--- Travail demandé ---
- a) Recopiez le texte fourni de « Le protectorat européen, nettement, clairement » à « avant d’y croire. », en substituant « l'Angleterre » à « la Russie ».
- b) Résumez le texte fourni en deux phrases.

Le protectorat européen, nettement, clairement stipulé, à l’exclusion de tout protectorat particulier ? Est-ce là ce que la Russie signera, sans ambages, par une disposition formelle, par un article de traité ? Qu’on nous l’apporte : nous applaudirons de grand cœur ; mais nous y regarderons de près, de très près, avant d’y croire.

Peut-être va-t-on faire valoir les avantages indirects de l’arrangement. Toujours est-il, nous dira-t-on, que notre isolement aura cessé, que nous pourrons désarmer sans crainte, alléger les charges de notre trésor, employer l’argent des contribuables à des entreprises plus utiles que les fortifications de la capitale. On connaît les élégies de certains industriels romantiques. On nous étale toute sortes de craintes bien touchantes, moins une cependant, celle de voir les Cosaques bivouaquer pour la troisième fois aux Champs-Elysées. Celle-là, on l’oublie. Est-ce que ces messieurs, s’ils enfonçaient les tonneaux de vin de Champagne, ne brisaient pas les métiers ?

--- Matériel extrait ---
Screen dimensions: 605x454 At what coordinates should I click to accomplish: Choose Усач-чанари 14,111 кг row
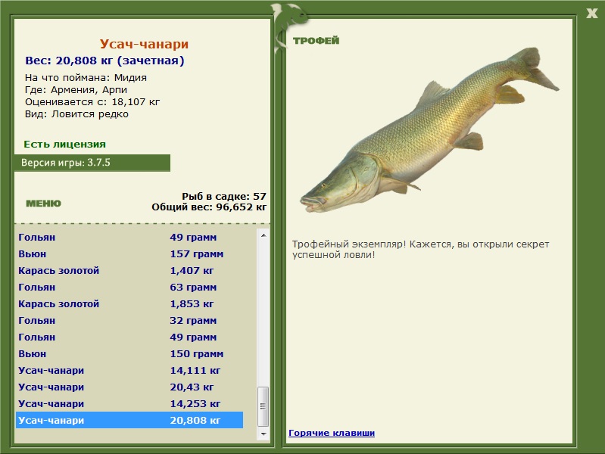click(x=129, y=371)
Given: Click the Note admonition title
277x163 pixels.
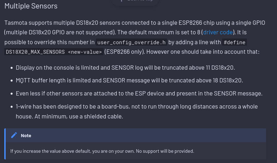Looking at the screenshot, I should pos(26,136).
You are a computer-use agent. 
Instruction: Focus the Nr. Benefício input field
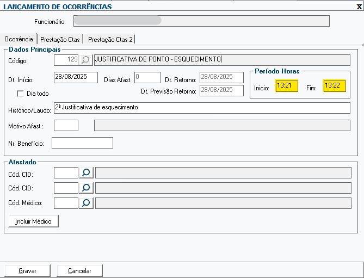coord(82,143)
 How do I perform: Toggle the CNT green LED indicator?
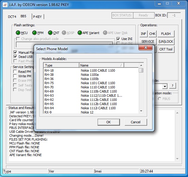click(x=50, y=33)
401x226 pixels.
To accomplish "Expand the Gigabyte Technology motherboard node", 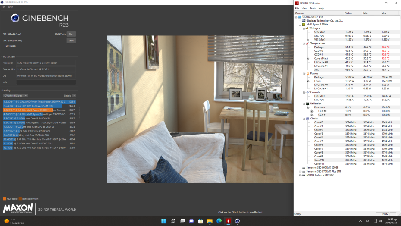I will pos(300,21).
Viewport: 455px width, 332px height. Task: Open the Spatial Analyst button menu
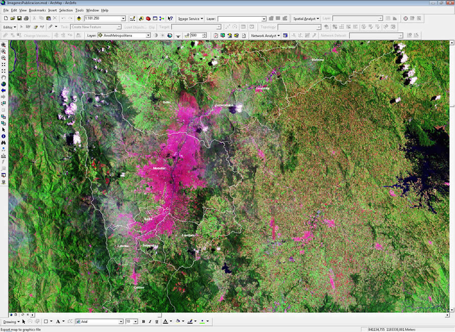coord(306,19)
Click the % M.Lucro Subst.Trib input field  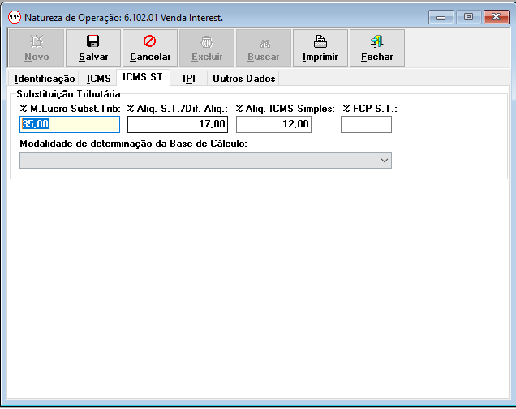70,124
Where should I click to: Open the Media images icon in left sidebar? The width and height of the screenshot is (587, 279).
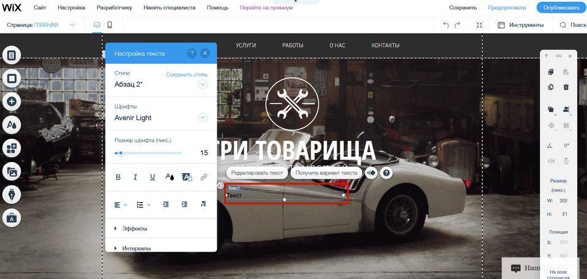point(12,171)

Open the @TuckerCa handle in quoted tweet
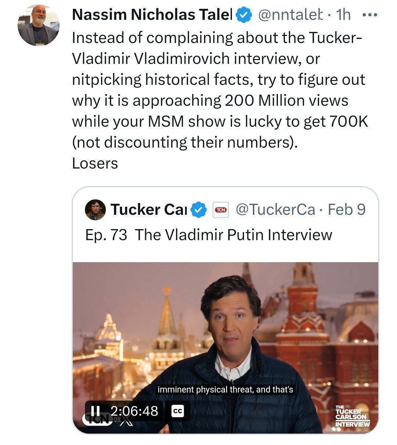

--- Corrigé ---
- a)
Le protectorat européen, nettement, clairement stipulé, à l’exclusion de tout protectorat particulier ? Est-ce là ce que l'Angleterre signera, sans ambages, par une disposition formelle, par un article de traité ? Qu’on nous l’apporte : nous applaudirons de grand cœur ; mais nous y regarderons de près, de très près, avant d’y croire.

- b) Le texte dit qu'on applaudirait de grand cœur si la Russie signait par un article de traité un protectorat européen excluant tout protectorat particulier, mais qu'on y regarderait de très près avant d'y croire. Il prévoit qu'on vantera les avantages indirects de l'arrangement, comme la fin de l'isolement, le désarmement et l'allègement des charges du trésor, tout en relevant qu'on oublie la crainte de voir les Cosaques bivouaquer pour la troisième fois aux Champs-Élysées.